The report addresses a mission-critical problem: NASA’s current Extravehicular Mobility Unit spacesuits were designed more than 50 years ago, were first used during the Space Shuttle era, and have not undergone a major redesign in roughly two decades. The OIG notes that these suits have experienced design and safety concerns, including helmet water intrusion, thermal regulation problems, and astronaut injuries. NASA intends to continue using them until the ISS is decommissioned in 2030 or until next-generation spacesuits become available.
NASA’s Artemis campaign adds a second, more demanding requirement. Lunar exploration requires suits that can support surface mobility, withstand abrasive dust, operate across extreme temperatures, and interface with lunar vehicles and assets. Unlike microgravity spacewalks outside the ISS, lunar exploration requires astronauts to walk, kneel, collect samples, operate tools, and interact with systems such as the Human Landing System and future lunar rovers.
After multiple earlier efforts failed to produce a flight-ready replacement suit, NASA changed its acquisition strategy. In May 2022, the agency awarded Exploration Extravehicular Activity Services, or xEVAS, contracts to Axiom Space and Collins Aerospace. These contracts were structured as firm-fixed-price, indefinite-delivery, indefinite-quantity, milestone-based, service contracts with a current combined maximum value of $3.1 billion. Rather than owning the suits in the traditional sense, NASA would purchase spacewalking services—essentially renting the spacesuits after provider demonstrations.
The OIG found that NASA’s strategy reflected legitimate policy goals, including shifting cost-overrun risk to contractors and encouraging a commercial space economy. However, the report concludes that this approach was not well aligned with the developmental nature of next-generation spacesuits. The OIG emphasized that there was no mature commercial spacesuit market when NASA adopted the service model, and that requiring offerors to bid on both lunar and microgravity suits constrained an already limited supplier base.
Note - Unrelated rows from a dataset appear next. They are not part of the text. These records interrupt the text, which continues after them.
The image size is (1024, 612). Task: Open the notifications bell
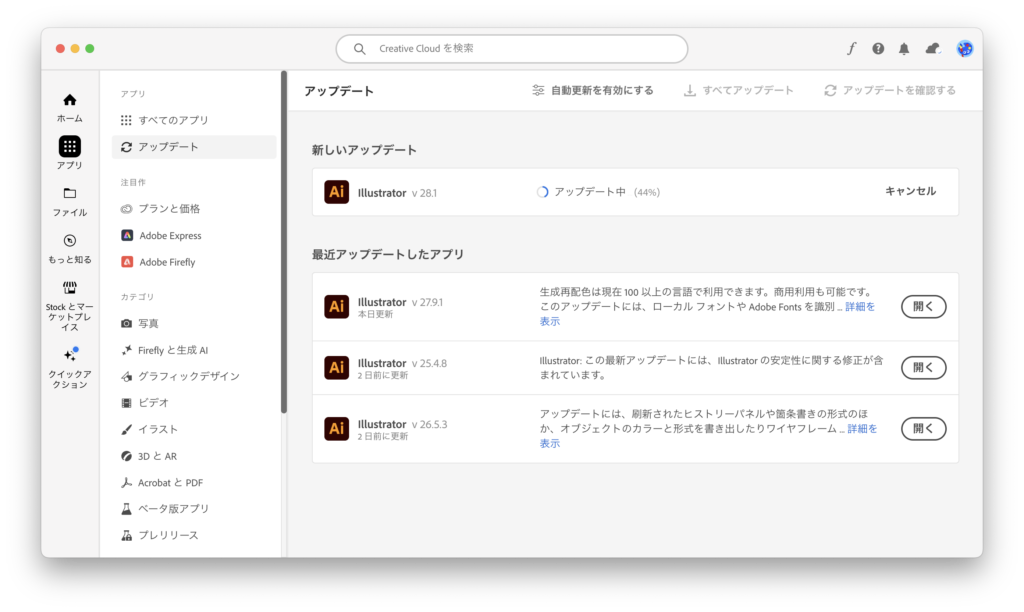click(x=903, y=47)
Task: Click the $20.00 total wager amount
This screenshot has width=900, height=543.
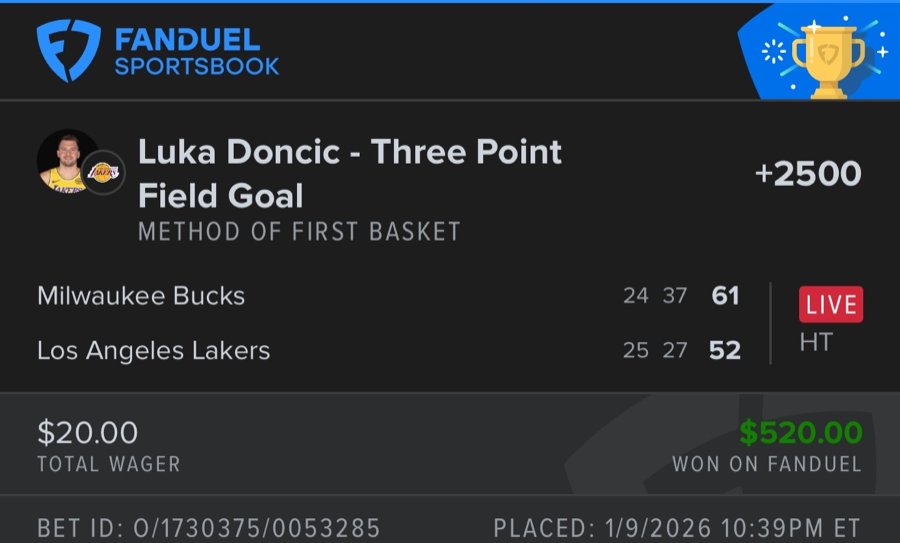Action: [88, 432]
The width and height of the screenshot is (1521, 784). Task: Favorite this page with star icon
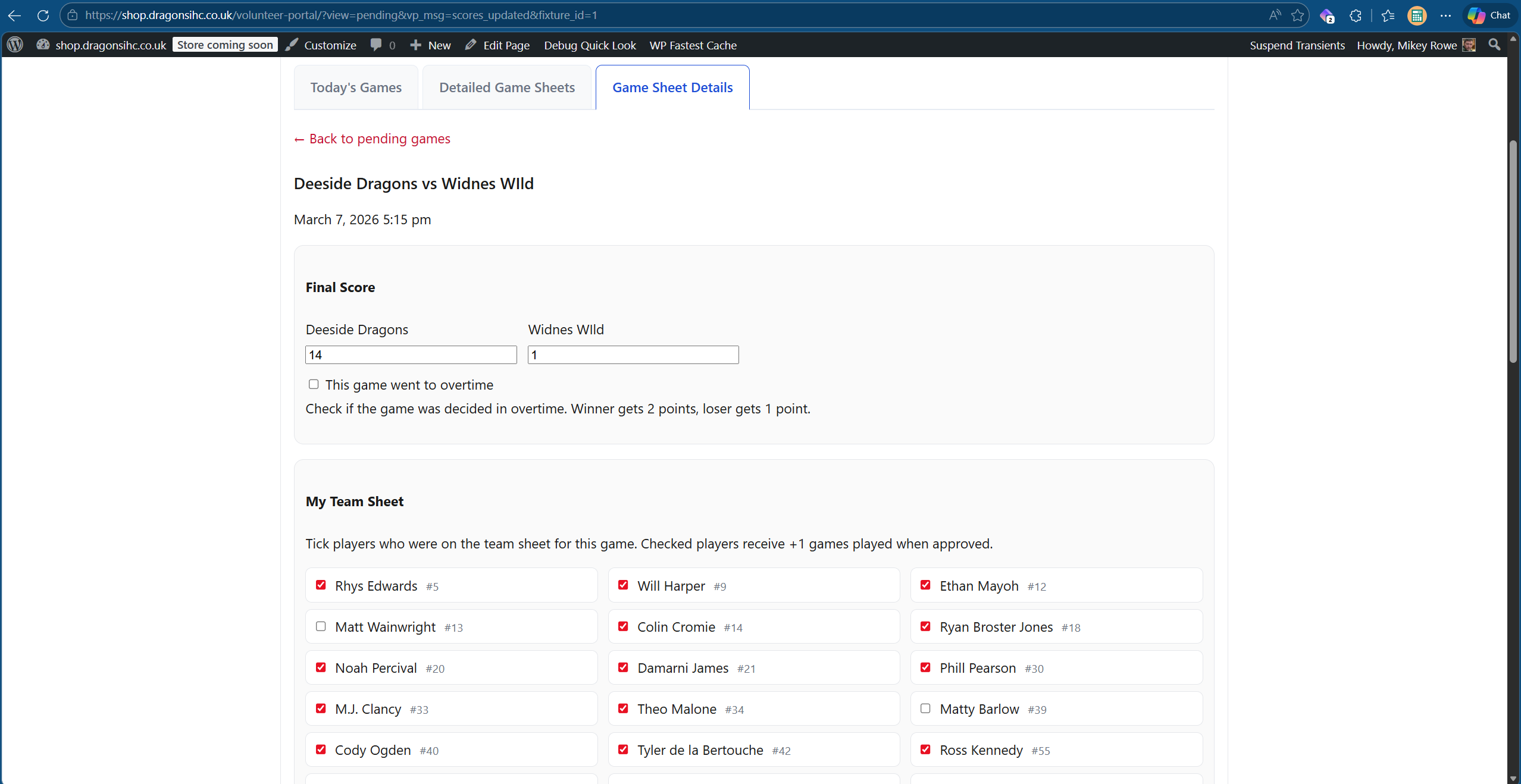click(1297, 15)
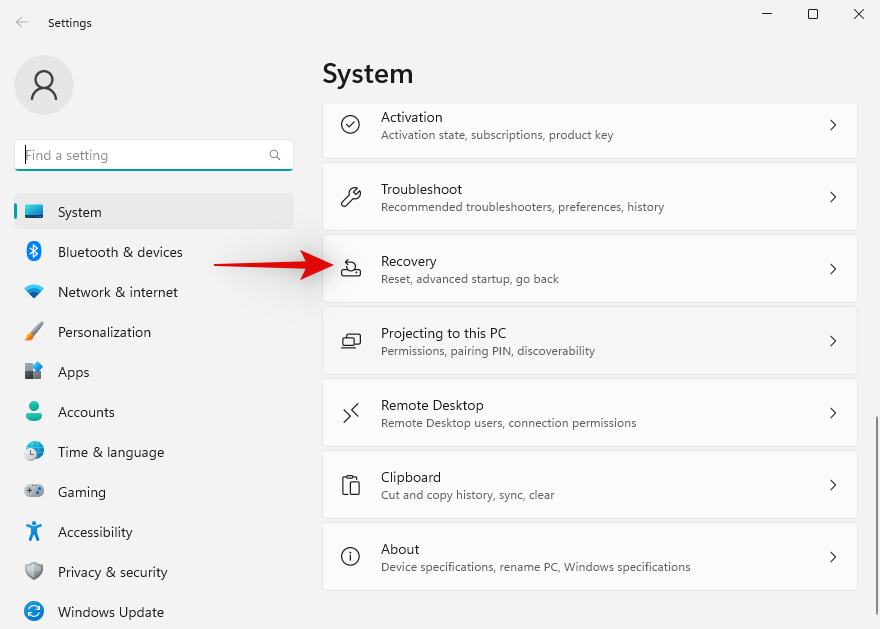Click the Bluetooth & devices icon
This screenshot has width=880, height=629.
34,252
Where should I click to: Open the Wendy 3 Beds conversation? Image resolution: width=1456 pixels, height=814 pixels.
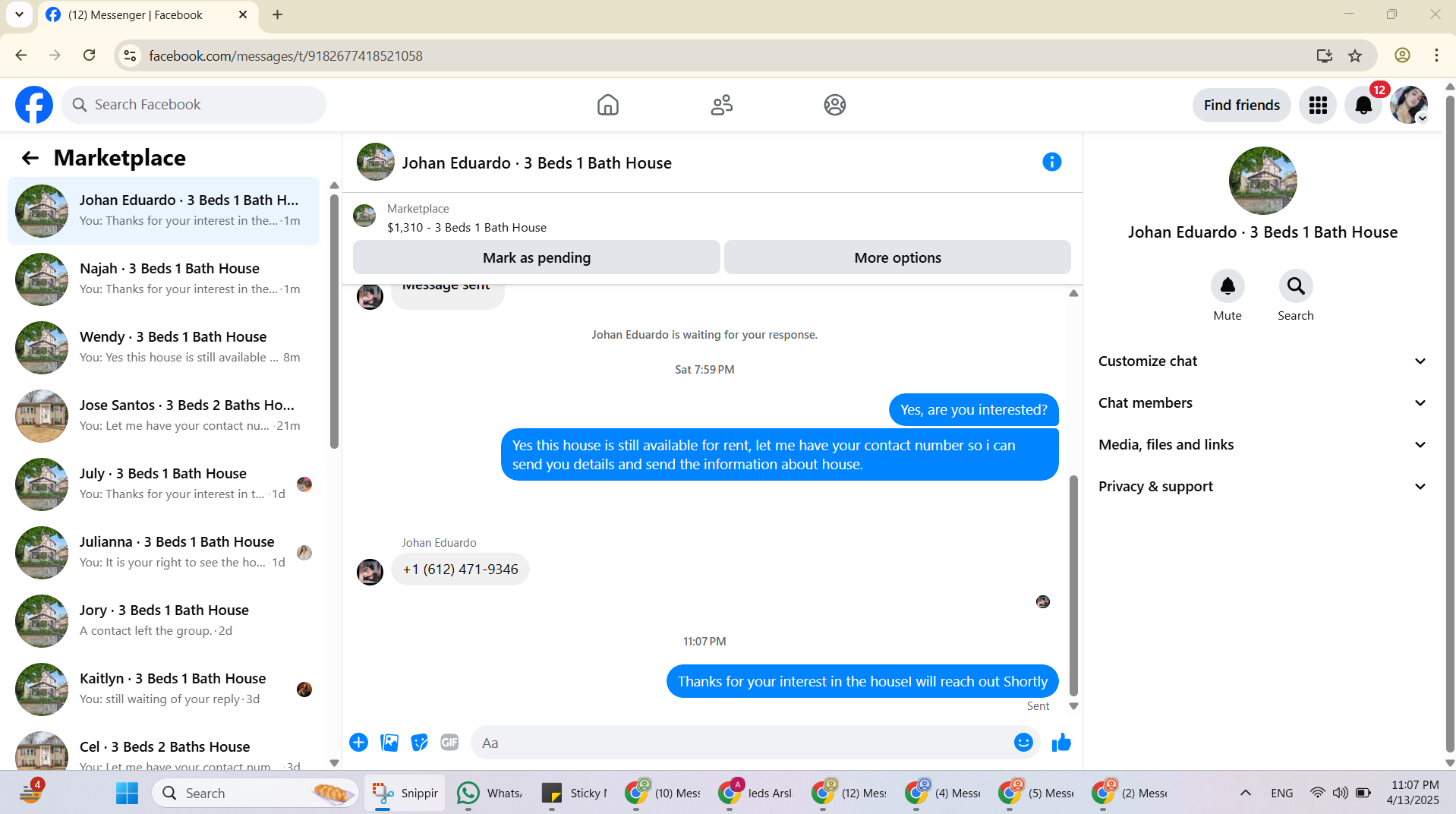[163, 347]
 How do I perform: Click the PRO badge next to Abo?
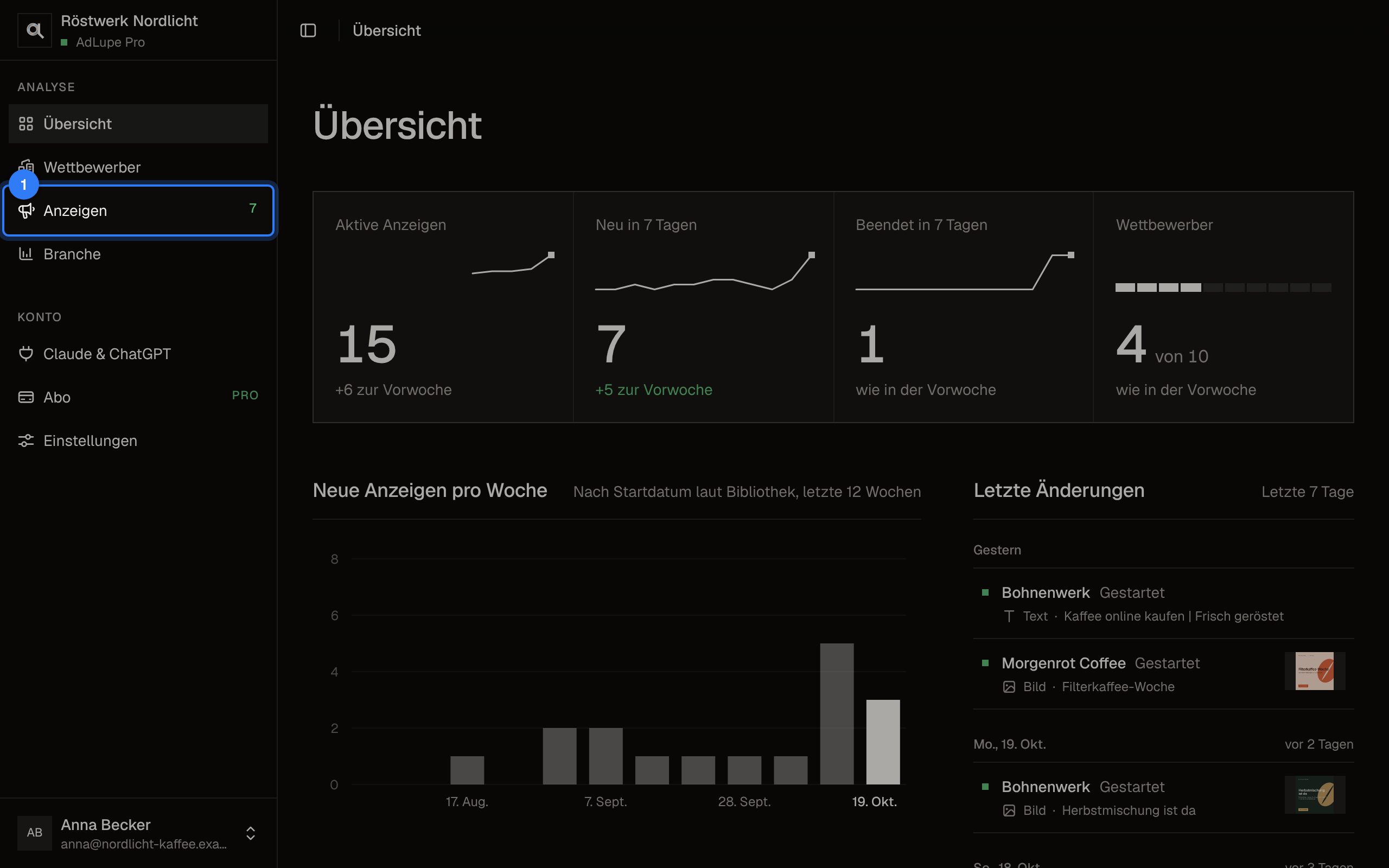point(245,395)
Schedule risk is the report’s central concern. NASA’s original plans to demonstrate lunar and microgravity suits in 2025 and 2026 proved overly optimistic, with both efforts delayed by at least a year and a half. The OIG further concluded that, if Axiom experiences design and testing delays consistent with historical averages for recent spaceflight programs, Artemis and ISS demonstrations may not occur until 2031. That outcome would threaten NASA’s ability to support both the planned Artemis lunar surface mission and ISS needs before decommissioning.
NASA also lost the competition and redundancy it sought when Collins’ xEVAS task orders were descoped in 2024 after the company could not meet the agreed schedule. NASA is now dependent on Axiom as its single active provider, while taking mitigation actions such as expanded testing, supply-chain monitoring, and additional government collaboration.
The OIG made two recommendations: NASA should seek industry input on current xEVAS requirements to preserve future competition, and develop a plan to establish interoperability standards between Artemis lunar vehicles and spacesuits. NASA concurred with both recommendations.
The broader lesson is that fixed-price, service-based acquisition can be valuable, but it is not inherently suitable for every developmental program. Where technical uncertainty is high, supplier capacity is thin, and mission dependency is acute, acquisition strategy must be matched carefully to market maturity, engineering risk, and operational necessity.
Disclaimer:
This article is for general informational purposes only and does not constitute legal, procurement, engineering, aerospace, or government contracts advice. Readers should review the full NASA OIG report and applicable acquisition requirements before relying on any conclusions.